Joyce and Nora were on their way to Paris from Dublin by way of London. Joyce was struggling to find a publisher for two books – a collection of short stories and a short semi-autobiographical novel. At that moment, in the middle of her beer-sodden reminiscence, Nora could not have cared less.
“He made me spend the second time tickling my behind with his finger,” Nora laughed, red eyed.
Joyce smiled and nodded, encouraging her to continue.
“I tried it with the banana,” she confessed. “But I was afraid it might break and get lost up in me somewhere.” Joyce looked concerned, but wasn’t. He listened carefully, trying with all his might to memorize every single word.
In the same pub, Edgar Rice Burrows sat with his friend and fellow writer, William Seabrook. Burrows eagerly described a novel he was writing.
“Thuvia is this voluptuous Martian princess,” he began
“Are there any other kind?” Seabrook asked. He genuinely liked Edgar, and admired his success as a popular writer, but nevertheless believed that Burrows was an idiot.
“She is in love with the son of John Carter, the Warlord of Mars -” Burrows explained.
“The Martian princess?”
“Yeah.
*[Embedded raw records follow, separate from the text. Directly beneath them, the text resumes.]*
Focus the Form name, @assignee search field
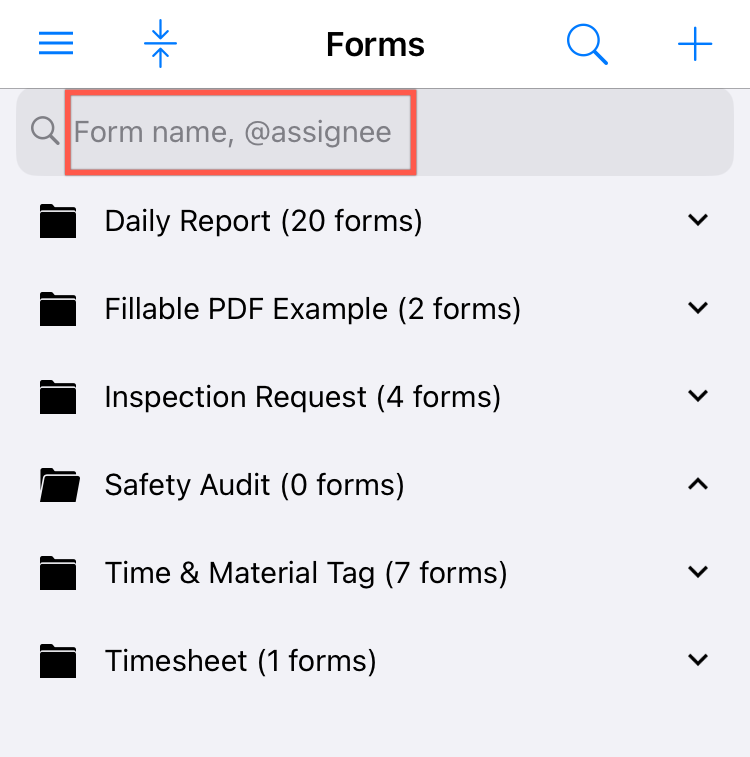 [x=240, y=132]
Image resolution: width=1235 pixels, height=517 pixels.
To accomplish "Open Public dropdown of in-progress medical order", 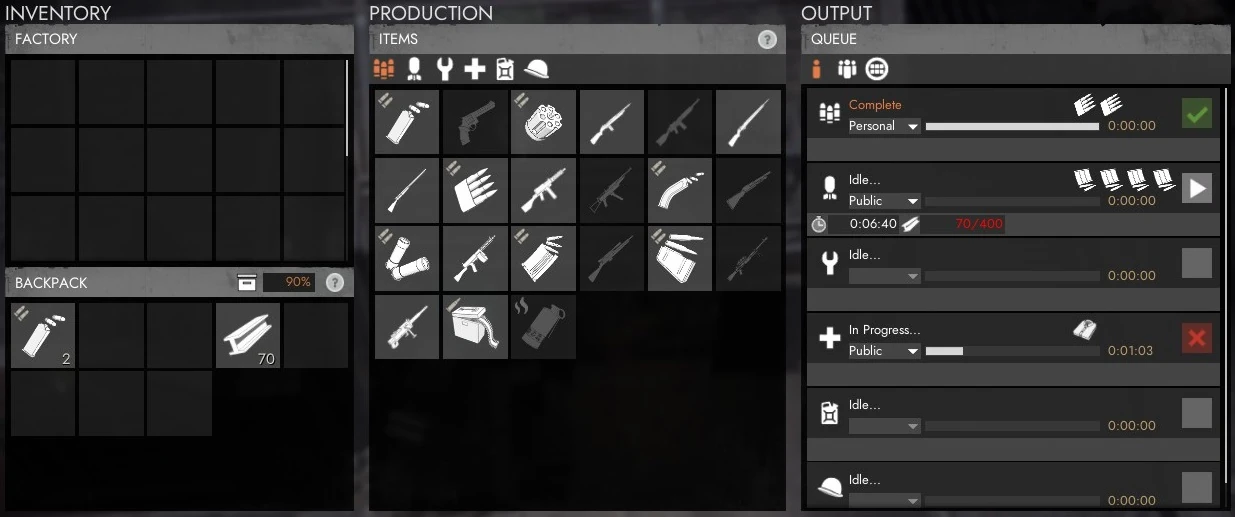I will pos(884,351).
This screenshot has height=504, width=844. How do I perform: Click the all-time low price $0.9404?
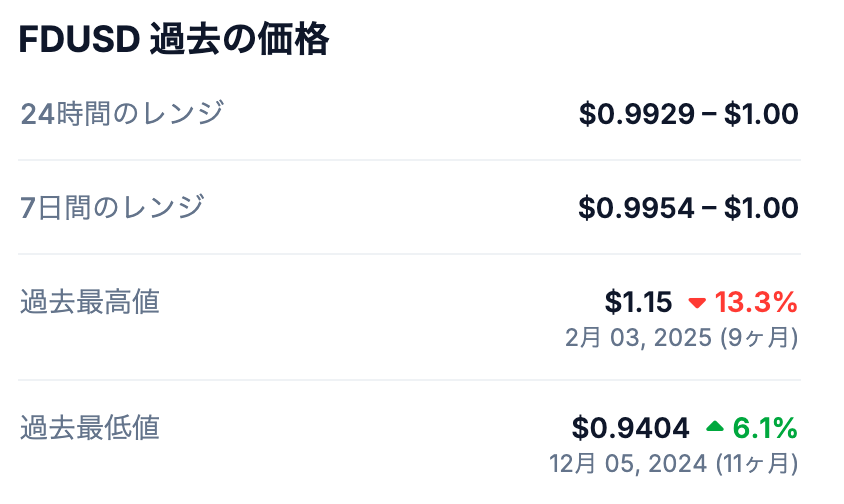click(631, 428)
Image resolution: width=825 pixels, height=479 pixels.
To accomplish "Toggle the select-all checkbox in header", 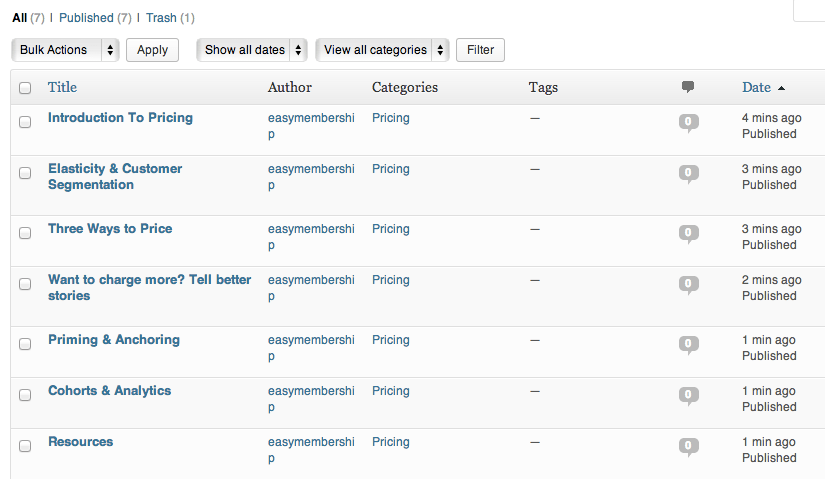I will click(x=25, y=88).
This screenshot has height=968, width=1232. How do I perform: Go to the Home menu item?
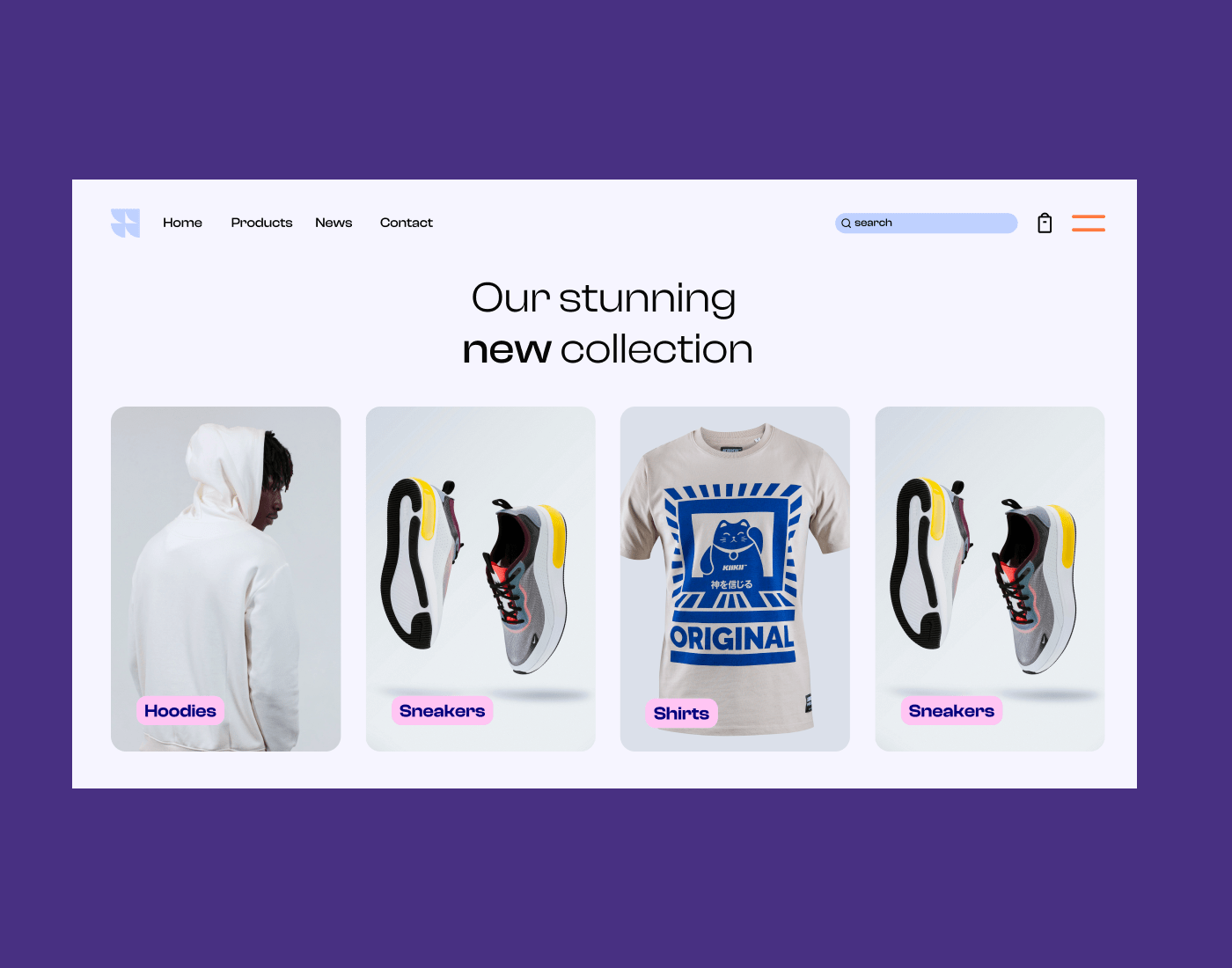point(182,223)
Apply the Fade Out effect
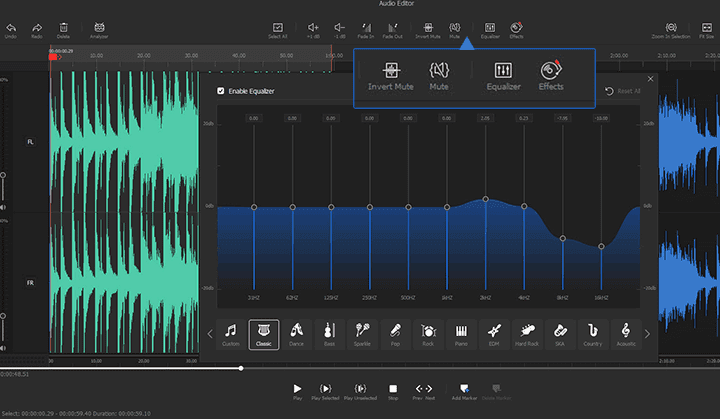Image resolution: width=720 pixels, height=419 pixels. tap(392, 26)
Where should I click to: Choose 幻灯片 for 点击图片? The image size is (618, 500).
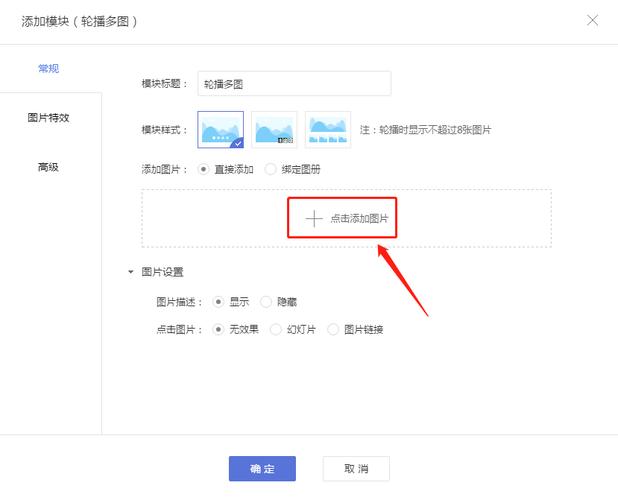[277, 329]
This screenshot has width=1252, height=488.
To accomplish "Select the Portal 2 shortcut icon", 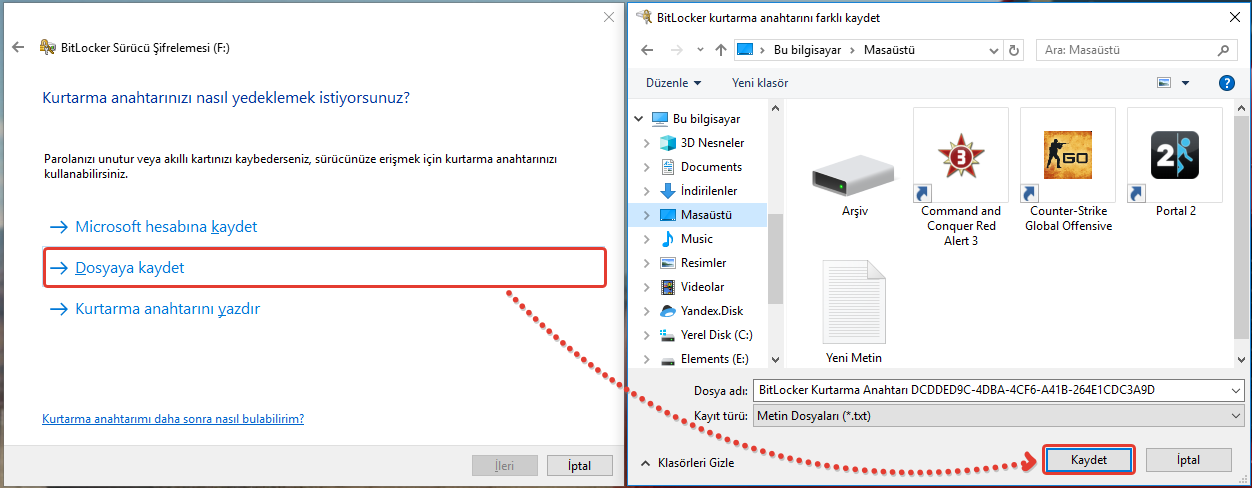I will pyautogui.click(x=1174, y=155).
So she’s in love with this big warrior type who can jump really far and high because his father is from the Earth.”
“He can jump high because his father is from Earth?”
“Sort of like a handsome, muscular grass hopper.”
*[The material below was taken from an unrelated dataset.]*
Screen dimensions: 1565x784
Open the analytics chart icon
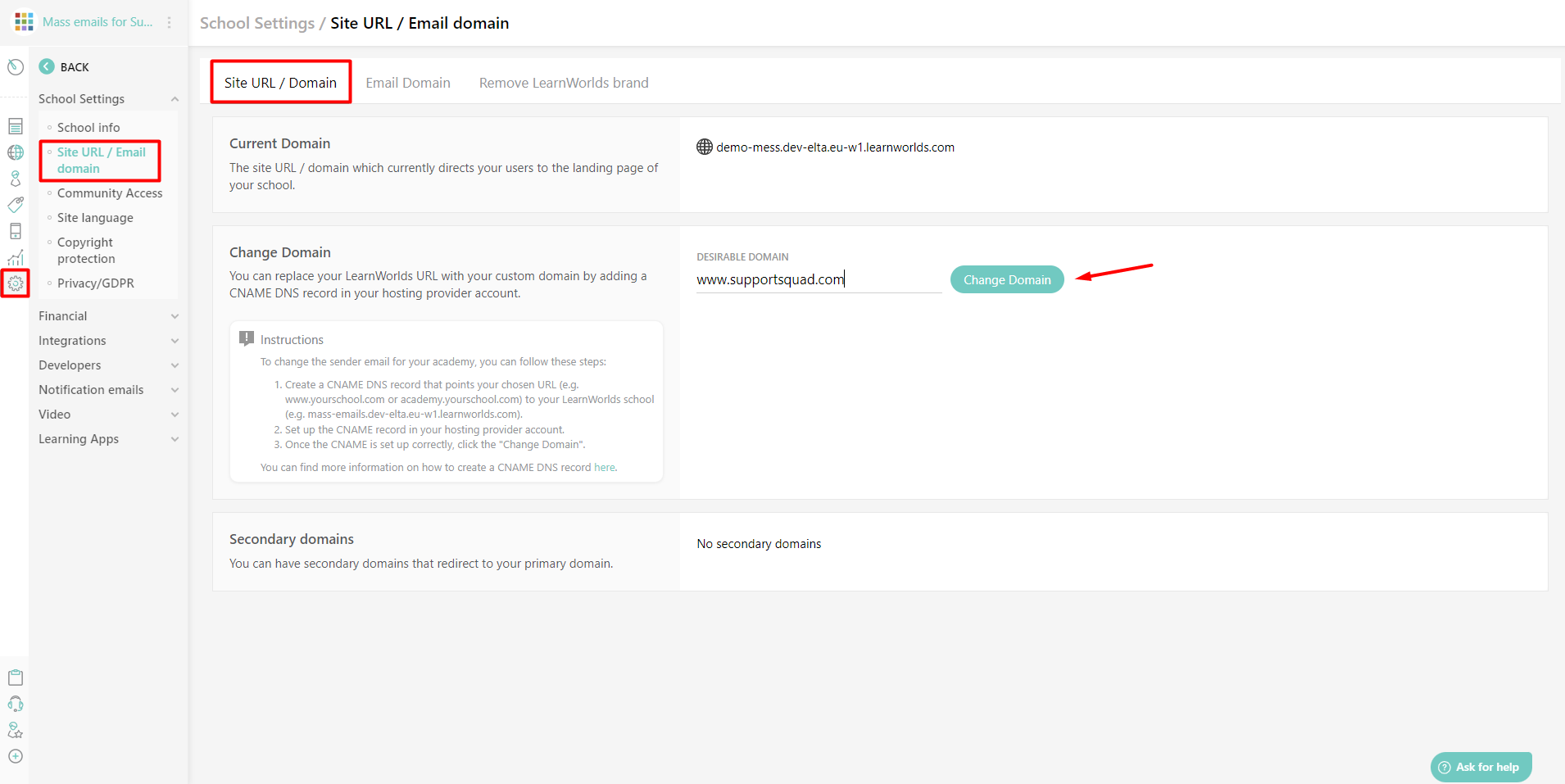16,257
“Look, do you want to hear about this or not?”
“Yes, I’m sorry. Please go on.”
“So Carthoris – that’s the guy – he has the hots for Thuvia -“
“Carthoris and Thuvia?”
“Sounds like a bad Shakespearian play.”
“So she’s got the hots for him, too, but bad guys kidnap her and make it look like Carthoris did it.”
“So he sallies forth to rescue her.”
“Yeah. What do you think?”
“Charming. But tell me about that ape-man novel you are writing.”
“Sure. It’s based on the short story I published. Did you read it?”
“No, but I’m still interested. It is about a man who is half man, half ape, if I remember correctly.”
“Not half-man half-ape. He is an ape-man named Tarzan.”
“Whatever. You say that your publisher is willing to pay you in advance to write it?”
“Well then, why waste your time with your Martian Romeo and Juliet until you’ve finished the Tarzan novel? What are you going to call it?”
“I should have guessed. Sort of a foreign adventure piece I take it?”
“On, yeah. Lots of adventure. Tarzan is a guy who was raised in the African jungle by apes.”
“It sounds ghastly. Are you sure they’re going to pay you for this?”
“I wonder what the appeal is?” Seabrook pondered.
“Every guy wants to be Tarzan,” Burrows explained. “Tarzan has everything a man could want.”
“Tarzan doesn’t have fleas,” Burrows said, irritably.
“Because I’m not going to give him any,” Burrows said. “I’m giving him a great life. He’s king of the beasts, lord of the apes. He can talk to elephants.”
“He can call elephants if he needs them.”
“Why would he need elephants.”
“If he needs a ride, or if he needs help.”
“How helpful can an elephant be?”
“Lets say he’s surrounded by bad guys, and there’s no way out. Well, he calls to the elephants and they come and trample the bad guys.”
“Deus Ex Elephant?” Seabrook asked.
“The point is that Tarzan does what he wants. He is totally free from the pressures of the modern world. He could have been anyone, any one of us. And that’s my point. I want the reader to think, ‘Hey, if I had been dropped into a jungle, I could have been Tarzan. Tarzan and me are the same guy, we were only brought up different.”
“You see this Tarzan as leading some kind of idyllic life?”
“Not idyllic – ideal. Idyllic lives are boring lives. Tarzan faces plenty of danger to keep things interesting. And there are things missing that he really needs.”
“Soap and water?”
“No. Women. There aren’t any women around.”
“What about native women?”
“Oh, yeah, plenty of those. But there are no white women anywhere. So he meets this beautiful explorer, and she shows him the ropes -“
Seabrook smiled at the reference.
” – and brings him back to London. Good stuff. But the biggest reason why my readers are going to admire Tarzan is his total freedom, so it won’t surprise anyone when Tarzan would rather be in the jungle instead of in civilization.”
“Free among the monkeys and elephants?”